→ **Work instructions**
Output range, inclusive: from the line containing "This screenshot has width=1080, height=574." to the line containing "You are a computer-use agent. The image". Restate those lines from the data below word for word and only those.

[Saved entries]
• • • •

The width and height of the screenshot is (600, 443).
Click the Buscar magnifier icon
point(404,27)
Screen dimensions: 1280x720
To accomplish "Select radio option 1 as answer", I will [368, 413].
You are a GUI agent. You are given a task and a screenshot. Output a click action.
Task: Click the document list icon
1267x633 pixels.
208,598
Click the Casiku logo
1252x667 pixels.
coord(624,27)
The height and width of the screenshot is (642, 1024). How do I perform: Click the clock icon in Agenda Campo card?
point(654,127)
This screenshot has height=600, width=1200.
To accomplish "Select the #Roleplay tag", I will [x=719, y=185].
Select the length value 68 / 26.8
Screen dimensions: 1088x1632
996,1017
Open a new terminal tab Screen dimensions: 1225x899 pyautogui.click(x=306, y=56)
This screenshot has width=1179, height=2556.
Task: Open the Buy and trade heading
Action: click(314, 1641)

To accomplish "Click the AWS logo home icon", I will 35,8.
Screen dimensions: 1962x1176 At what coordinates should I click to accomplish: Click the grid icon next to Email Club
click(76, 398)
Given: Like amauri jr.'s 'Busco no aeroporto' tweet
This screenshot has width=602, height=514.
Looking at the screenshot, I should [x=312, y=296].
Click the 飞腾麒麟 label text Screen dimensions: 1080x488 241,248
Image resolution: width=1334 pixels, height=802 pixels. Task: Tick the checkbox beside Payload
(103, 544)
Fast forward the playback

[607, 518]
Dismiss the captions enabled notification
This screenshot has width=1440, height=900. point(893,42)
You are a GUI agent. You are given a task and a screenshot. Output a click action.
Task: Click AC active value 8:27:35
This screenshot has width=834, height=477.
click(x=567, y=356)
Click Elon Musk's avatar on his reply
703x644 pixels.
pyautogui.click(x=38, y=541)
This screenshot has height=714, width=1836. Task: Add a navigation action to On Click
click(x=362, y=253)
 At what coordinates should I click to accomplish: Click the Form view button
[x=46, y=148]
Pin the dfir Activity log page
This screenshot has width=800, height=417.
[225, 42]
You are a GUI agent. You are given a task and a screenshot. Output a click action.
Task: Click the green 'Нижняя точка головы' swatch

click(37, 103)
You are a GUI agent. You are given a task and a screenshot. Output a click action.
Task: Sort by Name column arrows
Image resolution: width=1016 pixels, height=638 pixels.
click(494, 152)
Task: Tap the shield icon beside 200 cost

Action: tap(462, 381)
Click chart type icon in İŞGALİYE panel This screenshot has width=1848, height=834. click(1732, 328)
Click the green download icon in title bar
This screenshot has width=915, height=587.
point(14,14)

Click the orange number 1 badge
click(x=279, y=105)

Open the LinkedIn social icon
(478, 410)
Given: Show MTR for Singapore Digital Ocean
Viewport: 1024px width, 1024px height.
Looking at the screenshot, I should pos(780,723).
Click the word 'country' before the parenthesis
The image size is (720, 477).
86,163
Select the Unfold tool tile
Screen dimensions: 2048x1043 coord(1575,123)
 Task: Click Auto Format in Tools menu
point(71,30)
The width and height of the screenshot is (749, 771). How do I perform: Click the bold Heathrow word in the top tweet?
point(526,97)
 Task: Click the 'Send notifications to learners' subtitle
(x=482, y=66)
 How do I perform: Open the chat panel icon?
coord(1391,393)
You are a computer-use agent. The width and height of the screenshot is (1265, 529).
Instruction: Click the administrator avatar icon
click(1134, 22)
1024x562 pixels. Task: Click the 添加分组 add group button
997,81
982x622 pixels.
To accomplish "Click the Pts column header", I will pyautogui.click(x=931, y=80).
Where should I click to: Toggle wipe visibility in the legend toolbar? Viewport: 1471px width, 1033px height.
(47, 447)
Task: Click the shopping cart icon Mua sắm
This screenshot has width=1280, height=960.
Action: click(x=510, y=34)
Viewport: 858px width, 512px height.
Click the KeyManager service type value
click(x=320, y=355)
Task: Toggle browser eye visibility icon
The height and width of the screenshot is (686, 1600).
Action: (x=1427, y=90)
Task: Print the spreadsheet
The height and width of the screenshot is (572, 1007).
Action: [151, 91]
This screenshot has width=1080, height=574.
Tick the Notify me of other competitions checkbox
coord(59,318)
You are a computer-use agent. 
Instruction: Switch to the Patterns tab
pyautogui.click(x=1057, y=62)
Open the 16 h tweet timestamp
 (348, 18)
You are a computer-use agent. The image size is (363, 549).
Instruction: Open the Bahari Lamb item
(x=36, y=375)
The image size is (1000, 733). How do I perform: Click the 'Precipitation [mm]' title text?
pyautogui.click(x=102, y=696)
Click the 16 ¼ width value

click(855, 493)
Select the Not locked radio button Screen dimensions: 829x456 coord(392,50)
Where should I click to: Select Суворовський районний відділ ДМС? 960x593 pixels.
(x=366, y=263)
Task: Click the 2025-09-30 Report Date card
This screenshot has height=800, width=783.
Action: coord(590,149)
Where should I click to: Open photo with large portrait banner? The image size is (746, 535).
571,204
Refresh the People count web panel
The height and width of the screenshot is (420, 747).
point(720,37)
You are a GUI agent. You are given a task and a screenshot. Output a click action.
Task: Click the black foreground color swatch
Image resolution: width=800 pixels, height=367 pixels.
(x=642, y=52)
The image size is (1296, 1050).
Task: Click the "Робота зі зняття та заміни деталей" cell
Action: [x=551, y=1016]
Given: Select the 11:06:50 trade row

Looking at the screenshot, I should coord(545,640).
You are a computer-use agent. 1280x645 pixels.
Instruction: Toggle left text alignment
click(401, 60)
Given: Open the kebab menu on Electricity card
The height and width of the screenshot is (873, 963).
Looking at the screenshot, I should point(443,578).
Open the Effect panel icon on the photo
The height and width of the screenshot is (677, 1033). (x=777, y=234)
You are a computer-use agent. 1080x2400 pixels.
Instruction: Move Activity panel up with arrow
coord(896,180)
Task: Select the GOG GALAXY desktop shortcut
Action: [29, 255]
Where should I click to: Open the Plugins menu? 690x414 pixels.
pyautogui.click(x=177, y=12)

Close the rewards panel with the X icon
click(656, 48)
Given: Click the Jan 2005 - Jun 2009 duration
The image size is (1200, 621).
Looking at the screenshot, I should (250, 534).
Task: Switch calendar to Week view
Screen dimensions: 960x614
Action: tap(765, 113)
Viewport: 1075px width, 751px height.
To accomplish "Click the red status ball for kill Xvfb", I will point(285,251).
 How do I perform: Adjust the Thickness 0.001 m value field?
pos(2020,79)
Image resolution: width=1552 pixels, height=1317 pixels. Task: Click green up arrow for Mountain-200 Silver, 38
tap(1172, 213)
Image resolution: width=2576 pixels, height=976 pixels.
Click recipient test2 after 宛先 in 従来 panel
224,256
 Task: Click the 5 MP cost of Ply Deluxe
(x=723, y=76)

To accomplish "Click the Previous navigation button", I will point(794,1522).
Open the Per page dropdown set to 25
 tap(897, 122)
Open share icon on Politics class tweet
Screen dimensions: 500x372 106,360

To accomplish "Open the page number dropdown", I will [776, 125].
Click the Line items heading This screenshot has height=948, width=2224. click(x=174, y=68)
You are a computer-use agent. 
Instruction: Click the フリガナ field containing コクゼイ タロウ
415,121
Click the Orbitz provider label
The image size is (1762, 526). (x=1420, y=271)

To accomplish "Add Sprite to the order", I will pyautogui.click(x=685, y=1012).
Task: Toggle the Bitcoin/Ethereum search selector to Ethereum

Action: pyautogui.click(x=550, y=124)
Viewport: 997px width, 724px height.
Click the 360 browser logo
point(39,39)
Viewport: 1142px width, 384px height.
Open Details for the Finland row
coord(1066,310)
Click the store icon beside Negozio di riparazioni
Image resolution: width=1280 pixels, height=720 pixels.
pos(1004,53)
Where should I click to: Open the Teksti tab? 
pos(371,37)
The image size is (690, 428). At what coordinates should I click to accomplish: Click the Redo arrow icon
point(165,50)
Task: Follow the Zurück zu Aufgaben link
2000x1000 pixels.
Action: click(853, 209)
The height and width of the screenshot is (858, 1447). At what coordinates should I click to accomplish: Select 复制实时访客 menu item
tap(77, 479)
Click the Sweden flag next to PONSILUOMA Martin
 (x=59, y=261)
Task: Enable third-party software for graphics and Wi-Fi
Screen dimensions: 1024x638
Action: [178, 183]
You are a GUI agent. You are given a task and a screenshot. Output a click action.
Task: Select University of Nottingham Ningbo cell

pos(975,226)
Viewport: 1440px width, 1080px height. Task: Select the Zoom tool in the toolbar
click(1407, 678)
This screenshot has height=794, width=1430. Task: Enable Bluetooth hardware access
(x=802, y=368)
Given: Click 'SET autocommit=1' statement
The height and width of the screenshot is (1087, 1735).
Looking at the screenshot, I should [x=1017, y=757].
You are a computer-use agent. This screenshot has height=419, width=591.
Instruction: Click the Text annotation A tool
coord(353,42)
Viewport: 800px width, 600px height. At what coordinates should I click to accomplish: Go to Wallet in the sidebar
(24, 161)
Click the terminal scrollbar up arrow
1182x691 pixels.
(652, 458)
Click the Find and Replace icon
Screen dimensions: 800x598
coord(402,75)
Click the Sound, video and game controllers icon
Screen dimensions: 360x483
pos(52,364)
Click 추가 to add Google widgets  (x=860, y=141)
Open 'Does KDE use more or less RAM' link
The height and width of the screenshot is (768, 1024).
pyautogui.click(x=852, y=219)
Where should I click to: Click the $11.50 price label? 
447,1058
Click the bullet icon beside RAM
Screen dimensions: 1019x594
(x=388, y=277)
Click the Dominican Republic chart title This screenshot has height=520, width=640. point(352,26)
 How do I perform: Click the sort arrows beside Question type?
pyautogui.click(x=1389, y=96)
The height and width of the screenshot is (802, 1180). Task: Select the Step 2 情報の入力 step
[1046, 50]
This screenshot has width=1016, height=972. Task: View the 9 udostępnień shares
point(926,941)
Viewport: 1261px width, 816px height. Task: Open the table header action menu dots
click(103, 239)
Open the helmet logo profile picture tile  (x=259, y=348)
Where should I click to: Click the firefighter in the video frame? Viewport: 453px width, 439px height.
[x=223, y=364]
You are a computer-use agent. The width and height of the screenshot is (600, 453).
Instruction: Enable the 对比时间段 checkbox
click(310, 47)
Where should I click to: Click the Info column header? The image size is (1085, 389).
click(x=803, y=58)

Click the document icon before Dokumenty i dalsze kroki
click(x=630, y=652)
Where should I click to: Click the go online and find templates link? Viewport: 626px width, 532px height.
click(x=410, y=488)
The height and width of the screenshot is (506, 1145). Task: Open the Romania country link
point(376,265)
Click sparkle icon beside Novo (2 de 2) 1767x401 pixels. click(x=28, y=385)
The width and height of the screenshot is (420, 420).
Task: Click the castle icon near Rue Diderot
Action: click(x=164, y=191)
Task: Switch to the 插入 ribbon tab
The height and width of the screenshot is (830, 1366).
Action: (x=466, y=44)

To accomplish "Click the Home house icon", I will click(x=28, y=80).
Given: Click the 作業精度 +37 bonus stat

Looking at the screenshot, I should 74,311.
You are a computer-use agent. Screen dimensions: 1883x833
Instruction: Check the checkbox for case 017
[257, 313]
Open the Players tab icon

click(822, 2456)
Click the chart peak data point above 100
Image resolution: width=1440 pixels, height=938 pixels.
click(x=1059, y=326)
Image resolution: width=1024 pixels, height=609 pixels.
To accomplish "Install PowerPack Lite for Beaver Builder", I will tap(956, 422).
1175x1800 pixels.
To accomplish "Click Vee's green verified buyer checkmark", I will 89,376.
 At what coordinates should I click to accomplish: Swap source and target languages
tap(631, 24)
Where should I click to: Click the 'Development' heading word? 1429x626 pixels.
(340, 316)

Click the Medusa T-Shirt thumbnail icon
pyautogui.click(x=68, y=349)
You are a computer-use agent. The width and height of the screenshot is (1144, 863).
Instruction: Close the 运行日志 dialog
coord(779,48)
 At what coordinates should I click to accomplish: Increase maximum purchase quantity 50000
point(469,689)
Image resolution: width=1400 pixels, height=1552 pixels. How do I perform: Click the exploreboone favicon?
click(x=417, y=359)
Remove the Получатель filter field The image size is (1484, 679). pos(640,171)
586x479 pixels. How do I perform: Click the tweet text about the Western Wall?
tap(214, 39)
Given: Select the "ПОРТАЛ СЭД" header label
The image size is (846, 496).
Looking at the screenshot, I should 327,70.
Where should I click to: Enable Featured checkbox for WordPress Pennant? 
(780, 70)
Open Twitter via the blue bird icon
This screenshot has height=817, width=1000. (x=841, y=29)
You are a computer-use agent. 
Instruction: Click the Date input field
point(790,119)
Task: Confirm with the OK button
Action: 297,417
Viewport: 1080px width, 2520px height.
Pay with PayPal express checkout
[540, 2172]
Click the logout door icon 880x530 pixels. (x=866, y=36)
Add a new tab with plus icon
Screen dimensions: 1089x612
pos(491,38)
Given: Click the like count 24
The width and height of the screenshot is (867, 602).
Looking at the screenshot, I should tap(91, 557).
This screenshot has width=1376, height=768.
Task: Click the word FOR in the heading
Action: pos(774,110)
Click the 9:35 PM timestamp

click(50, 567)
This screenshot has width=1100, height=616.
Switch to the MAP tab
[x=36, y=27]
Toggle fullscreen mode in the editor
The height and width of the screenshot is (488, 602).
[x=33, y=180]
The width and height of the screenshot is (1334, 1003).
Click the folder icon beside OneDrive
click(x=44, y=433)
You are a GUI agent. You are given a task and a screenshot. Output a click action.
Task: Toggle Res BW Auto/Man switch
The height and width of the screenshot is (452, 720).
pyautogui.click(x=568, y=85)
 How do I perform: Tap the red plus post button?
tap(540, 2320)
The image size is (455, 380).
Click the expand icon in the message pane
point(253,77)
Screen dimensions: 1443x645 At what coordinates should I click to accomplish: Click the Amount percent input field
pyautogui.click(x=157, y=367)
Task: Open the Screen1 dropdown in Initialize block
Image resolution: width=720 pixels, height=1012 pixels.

• • • •

→ **Written answer**
This screenshot has width=1080, height=574.
Tick the Notify me of other competitions checkbox
coord(59,318)
You are a computer-use agent. 
Instruction: Switch to the Patterns tab
pyautogui.click(x=1057, y=62)
Open the 16 h tweet timestamp
 (348, 18)
You are a computer-use agent. The image size is (363, 549).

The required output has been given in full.